For many Indian tribes tobacco is sacred, so when anti-smoking campaigns hit Indian Country, strategists wisely invoked Native value systems to appeal to smoking cessation. Campaign strategists figured out many years ago that appealing to audiences with scientific evidence and cold facts did little to change behavior, even though smoking—which is preventable—is the leading cause of death once you account for other diseases and accidents.
In Indian Country, Tobacco is framed as sacred, with recreational use disparaged as non-traditional, commercial and addictive. Campaigns appeal to Indian values: tradition, family and community. While smoking advocates have long appealed to the notion of individual freedoms in their “right” to smoke, the pitch is less salient in Indian communities.

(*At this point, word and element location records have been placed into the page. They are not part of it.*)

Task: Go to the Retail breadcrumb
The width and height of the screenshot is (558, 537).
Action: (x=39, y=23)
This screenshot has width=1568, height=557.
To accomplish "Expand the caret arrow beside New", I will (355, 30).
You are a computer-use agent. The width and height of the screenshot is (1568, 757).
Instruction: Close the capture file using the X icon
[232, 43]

For example, a poster by National Council for Smoke-free families shows a pregnant woman and her partner, and (perhaps) her mother, smiling under a heading: Pregnant and smoking? It’s okay to ask for help. The poster is infused with Indian values: “Keep your baby healthy by not smoking. Use ceremonial tobacco in a safe way. If you do smoke, ask your doctor for help with quitting. Be good to yourself and your family.”

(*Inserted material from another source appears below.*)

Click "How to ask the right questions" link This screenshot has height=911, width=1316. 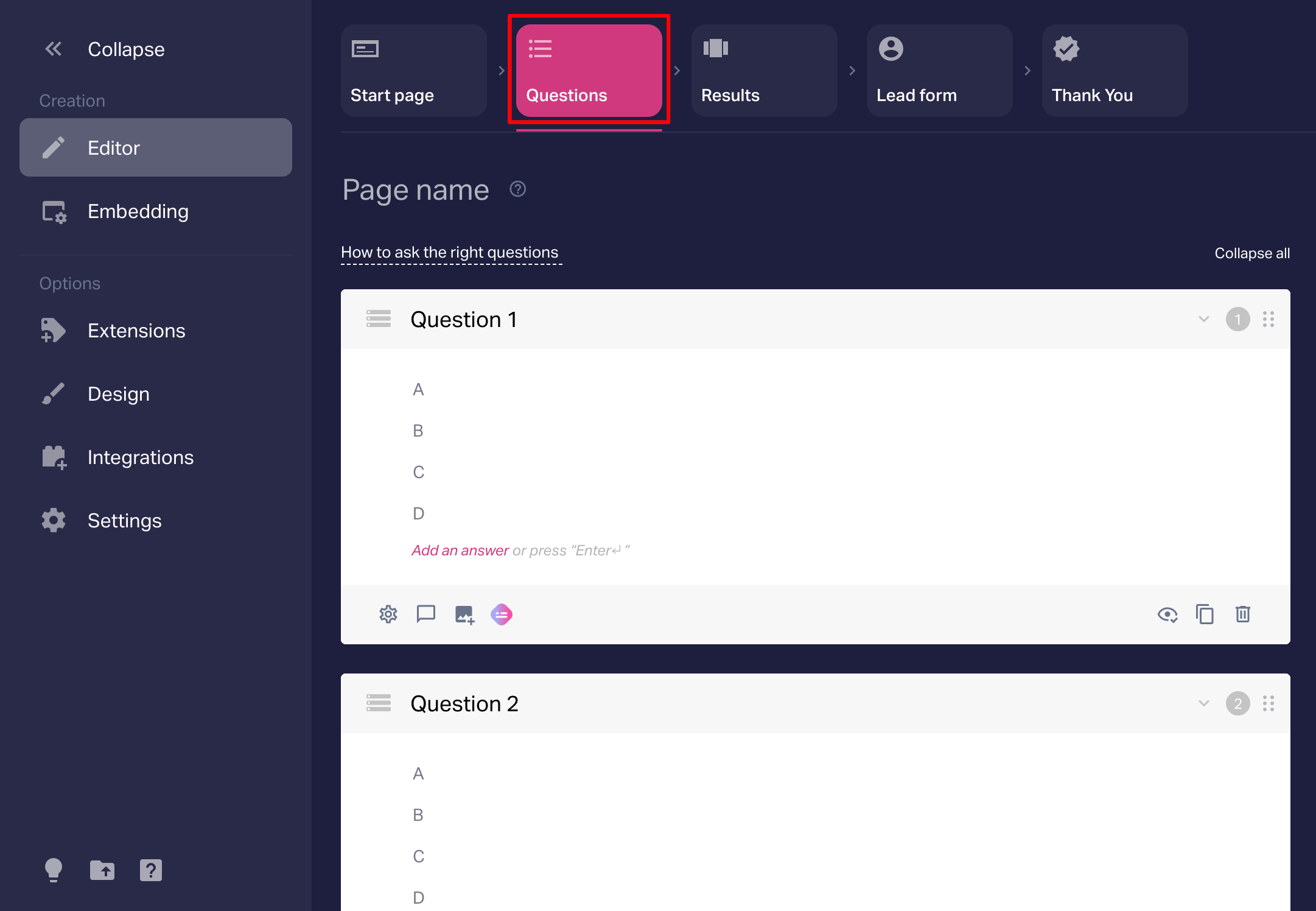[450, 252]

One Indian community uses the slogan, “Today is a good day to quit,” channeling the quote attributed to Crazy Horse, “Today is a good day to die,” and captured forever in the film Little Big Man, when the elder, Old Lodge Skins (Chief Dan George), notes on the battlefield, “Today is a good day to die.”
Data on smoking allege that smoking rates on reservations are higher than in other communities. An interesting parallel is that smoking in Portland, where I live, is among the highest in the United States, ranking 11th in the nation, according to a 2009 report.
Booting smokers from state and city buildings has had the unintended consequences of sending smokers outdoors, and since I’m an avid walker and hiker, I find it difficult to steer clear of smokers where I live and work. During the lunch hour, smokers gather outside in the university quad and I am forced to leave campus to find an outdoor oasis to avoid second-hand smoke. But even in the restricted areas on campus (non-smoking placards are mounted on benches) folks puff on cigarettes, ignoring the signs.
Last evening I attended a lecture and, although I often drive at night because the busses run less frequently, instead I took public transit, figuring the vestiges of summer still make for mild weather. While I was waiting in the bus shelter a young lad took a seat beside me, puffing on a cigarette. I walked outside the structure only to be joined by a woman smoking, and quickly found myself surrounded by smoke.
I’m pretty sure the appeal to traditional values won’t work among the non-Indian smokers of Portland. Portlanders pride themselves in individual freedoms, tolerance and progressive politics and in “keeping Portland weird.” In this case, a smoker’s freedom trumps community health.